Marketers Drive Consumers Away With Messaging Onslaught
There’s another major problem with marketing’s messaging war. Consumers are feeling overwhelmed by the constant barrage of communication from all sides. Similar to the Loudness Wars, where relentless loud music left listeners fatigued, this excessive messaging is wearing down consumers. One recording engineer put it like this: “When you’re through listening to a whole album of this highly compressed music, your ear is fatigued. You may have enjoyed the music but you don’t really feel like going back and listening to it again.”
The same phenomenon is affecting people who receive hundreds of messages from various brands daily. Customers and potential customers are growing tired of the sheer volume of these communications. Rather than drawing customers in, businesses are driving them away as people seek to escape the onslaught.
Related Article: AI in Ecommerce: True One-on-One Personalization Is Coming
Personalized Marketing Strategies: A New, Targeted Way Forward
As brands vie for attention across all available channels, the quality of their communications has noticeably declined. Their budgets simply can’t cover everything. In fact, 46% of marketing professionals feel their teams are underfunded. With limited budgets, marketing teams are stretching themselves too thin, leading to compromised performance and results.

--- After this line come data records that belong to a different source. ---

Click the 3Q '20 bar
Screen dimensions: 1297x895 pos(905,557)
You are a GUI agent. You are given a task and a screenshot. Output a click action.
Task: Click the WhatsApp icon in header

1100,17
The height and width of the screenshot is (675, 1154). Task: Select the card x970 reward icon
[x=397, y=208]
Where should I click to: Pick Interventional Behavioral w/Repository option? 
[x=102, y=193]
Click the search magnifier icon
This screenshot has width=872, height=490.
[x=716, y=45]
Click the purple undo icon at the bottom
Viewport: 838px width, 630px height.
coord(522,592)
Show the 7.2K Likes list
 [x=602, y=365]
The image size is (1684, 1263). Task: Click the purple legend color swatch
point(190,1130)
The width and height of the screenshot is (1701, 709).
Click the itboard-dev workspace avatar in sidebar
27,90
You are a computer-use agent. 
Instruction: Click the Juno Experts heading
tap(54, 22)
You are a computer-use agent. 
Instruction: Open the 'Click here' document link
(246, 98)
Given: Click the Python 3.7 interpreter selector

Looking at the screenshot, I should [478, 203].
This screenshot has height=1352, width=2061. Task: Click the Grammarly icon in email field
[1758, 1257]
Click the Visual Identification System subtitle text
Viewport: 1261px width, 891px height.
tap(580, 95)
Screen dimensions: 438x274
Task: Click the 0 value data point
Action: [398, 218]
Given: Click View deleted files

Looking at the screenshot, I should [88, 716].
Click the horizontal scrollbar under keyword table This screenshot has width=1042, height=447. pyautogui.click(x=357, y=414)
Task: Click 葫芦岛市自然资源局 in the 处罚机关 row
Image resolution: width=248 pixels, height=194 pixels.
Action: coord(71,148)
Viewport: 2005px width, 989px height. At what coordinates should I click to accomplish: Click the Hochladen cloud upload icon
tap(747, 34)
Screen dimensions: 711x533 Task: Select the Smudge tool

This underscores the importance of efficiently allocating resources to foster engagement and loyalty through personalized marketing strategies. Marketers should embrace a targeted, personalized approach, even if it entails communicating less frequently or through fewer channels. Customers are more likely to respond positively to pop-ups, emails, loyalty rewards and social media content that are tailored to their specific interests and preferences.
While some marketers may see this as an insurmountable task, achieving hyper-personalization becomes feasible when resources are allocated more judiciously. The first critical step toward more personalized marketing strategies is to integrate real-time customer data from both online and offline activities into a comprehensive 360-degree “single customer view” (SCV). Marketing teams are amassing more customer data than ever, but it’s frequently stored in separate locations. By consolidating this data, marketers can begin to understand individual customer behaviors.
With a complete view of individual customer behavior established, ultra-personalized customer marketing becomes attainable. Advanced marketing technology can gather information about customers as they engage with a brand, both in-store and online. Utilizing generative AI tools, each marketing communication can then be individually targeted and personalized. Rather than alienating customers weary of the marketing communication onslaught, brands that adopt this approach will offer a refreshing change. Their high-quality messages will distinguish them amid a flood of prolific, yet generic, commercial communications.
What should be evident by now is that marketing teams are inundating potential customers by prioritizing volume over competitors, which only serves to alienate them. The solution is to allocate budgets toward high-quality, personalized marketing strategies. This approach will “cut through the noise,” meet customers’ needs and encourage their return.